Sentenza Sentenza Cassazione Civile n. 17565 del 23/08/2011

Cassazione civile sez. lav., 23/08/2011, (ud. 13/07/2011, dep. 23/08/2011), n.17565

LA CORTE SUPREMA DI CASSAZIONE

SEZIONE LAVORO

Composta dagli Ill.mi Sigg.ri Magistrati:

Dott. FOGLIA Raffaele – Presidente –

Dott. NOBILE Vittorio – Consigliere –

Dott. MAISANO Giulio – rel. Consigliere –

Dott. BERRINO Umberto – Consigliere –

Dott. ARIENZO Rosa – Consigliere –

ha pronunciato la seguente:

sentenza

sul ricorso proposto da:

N.R., L.C., M.F., tutti

elettivamente domiciliati in ROMA, PIAZZALE DELLE BELLE ARTI 8,

presso lo studio dell’avvocato PELLICANO’ ANTONINO, che li

rappresenta e difende, giusta delega in atti;

– ricorrente –

contro

I.N.P.S. – ISTITUTO NAZIONALE DELLA PREVIDENZA SOCIALE, in persona

del legale rappresentante pro tempore, elettivamente domiciliato in

ROMA, VIA DELLA FREZZA 17, presso l’Avvocatura Centrale

dell’Istituto, rappresentato e difeso dagli avvocati CORETTI

ANTONIETTA, TADRIS PATRIZIA, DE ROSE EMANUELE, giusta delega in calce

alla copia notificata del ricorso;

– resistente con mandato –

avverso la sentenza n. 1164/2008 del TRIBUNALE di REGGIO CALABRIA,

depositata il 06/06/2008 R.G.N. 472/04;

udita la relazione della causa svolta nella pubblica udienza del

13/07/2011 dal Consigliere Dott. GIULIO MAISANO;

udito l’Avvocato PELLICANO’ ANTONINO;

udito il P.M. in persona del Sostituto Procuratore Generale Dott.

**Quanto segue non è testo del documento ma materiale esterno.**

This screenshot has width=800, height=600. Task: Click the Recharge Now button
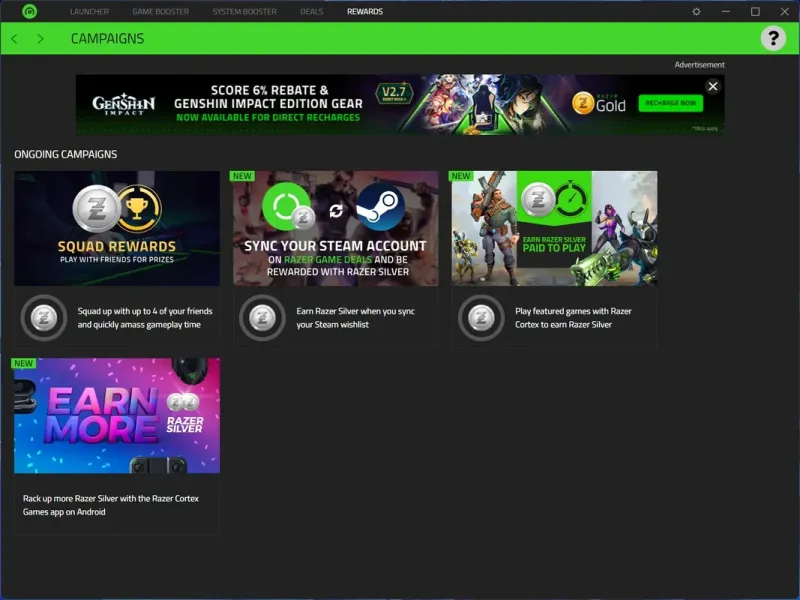coord(670,103)
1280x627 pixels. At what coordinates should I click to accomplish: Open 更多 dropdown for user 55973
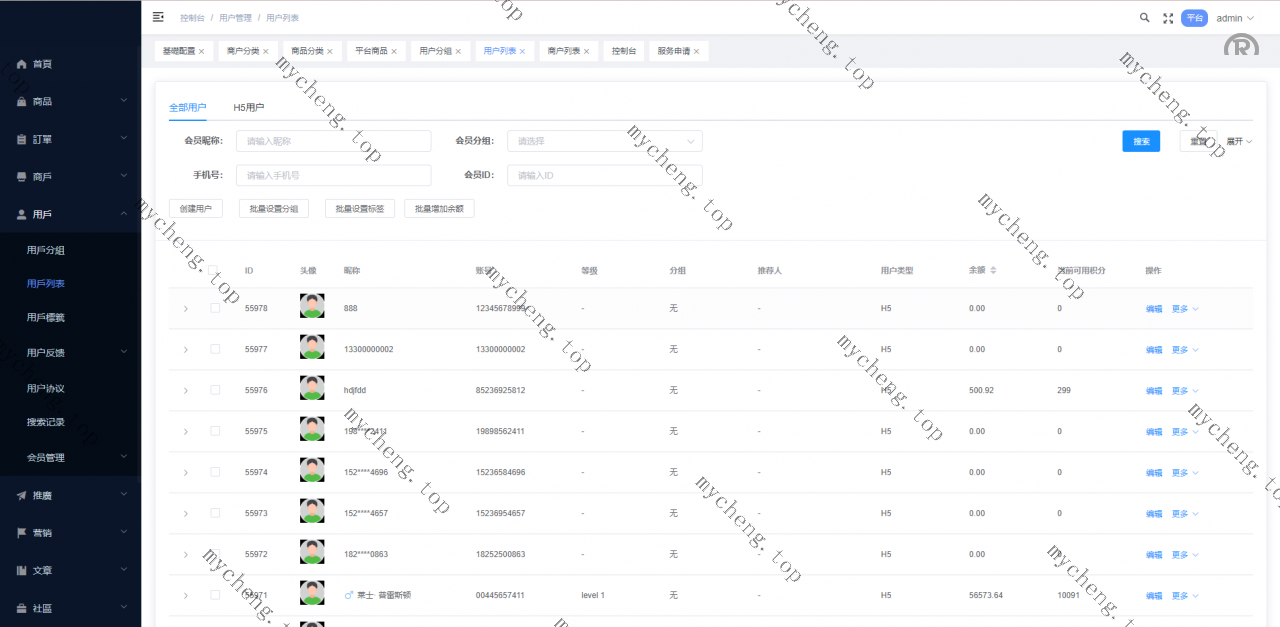point(1184,514)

MATERA Marcello, che ha concluso per l’accoglimento del ricorso per

quanto di ragione.

Fatto

SVOLGIMENTO DEL PROCESSO

Con sentenza del 3 giugno 2008 il Tribunale di Reggio Calabria, in accoglimento dell’opposizione proposta dall’I.N.P.S. in fase esecutiva e riassunta dalle creditrici procedenti, ha dichiarato la nullità dei precetti e l’inammissibilità delle procedure esecutive promosse, fra gli altri da N.R., L.C. e M.F. e relative alle sentenze del Tribunale di Reggio Calabria che avevano riconosciuto il loro diritto all’adeguamento del valore monetario dell’indennità di disoccupazione agricola. Il Tribunale territoriale, per quanto rileva in questa sede, ha considerato l’inidoneità delle sentenza in forza delle quali sono stati intimati i precetti a costituire titoli esecutivi. In particolare il tribunale reggino ha considerato che dagli atti non emergono elementi tali da permettere di considerare integrati nelle sentenze in questione i requisiti necessari per la loro esecutività.

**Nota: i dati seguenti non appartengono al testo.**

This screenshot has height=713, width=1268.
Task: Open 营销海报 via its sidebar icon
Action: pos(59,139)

Avverso tale sentenza propongono ricorso per cassazione il N., la L. e la M.. I ricorrenti hanno presentato memoria ex art. 378 cod. proc. civ.

Diritto

MOTIVI DELLA DECISIONE

Con il primo motivo si lamenta violazione e falsa applicazione dell’art. 12 cod. proc. civ.; nullità della sentenza per vizio di ultrapetizione e motivazione erronea e contraddittoria. In particolare si deduce che il Tribunale territoriale si sarebbe pronunciato su un motivo di opposizione non proposto e, in particolare sulla questione della idoneità o meno, quale titolo esecutivo, delle sentenze eseguite, questione che non sarebbe mai stata oggetto di contraddittorio fra le parti, per cui la sentenza sarebbe incorso nel vizio di ultrapetizione.

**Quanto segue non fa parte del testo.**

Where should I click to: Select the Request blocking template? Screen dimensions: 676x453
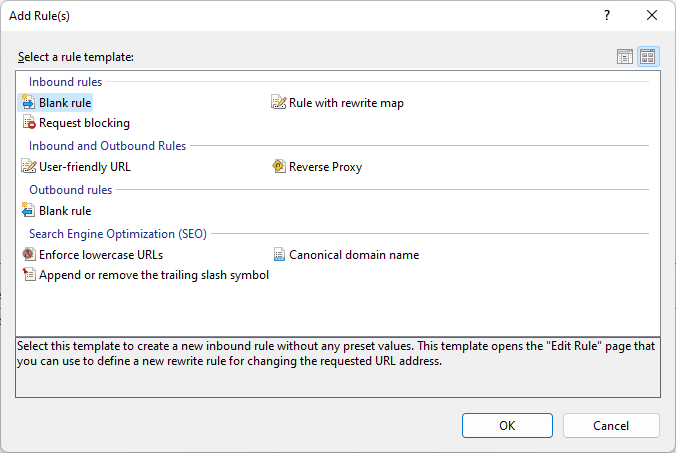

Con secondo motivo si deduce illegittimità per violazione e falsa applicazione dell’art. 474 cod. proc. civ. in particolare si lamenta che il titolo esecutivo, si sarebbe limitato ad attenersi esclusivamente al testo della sentenza senza considerare che agli atti del giudizio di primo grado era allegato un prospetto rilasciato dall’I.N.P.S. con l’indicazione di tutte le giornate di disoccupazione, l’importo dell’indennità per ciascuna giornata sarebbe noto, mentre il calcolo degli interessi sarebbe facilmente eseguibile con l’applicazione di semplici criteri matematici.

Il primo motivo di ricorso, con cui ci si duole che sia mancato il contraddittorio sulla questione relativa alla inidoneità del titolo esecutivo, è infondato. Va infatti considerato che, anche ammettendo che in tal caso il giudice dell’opposizione abbia seguito la c.d.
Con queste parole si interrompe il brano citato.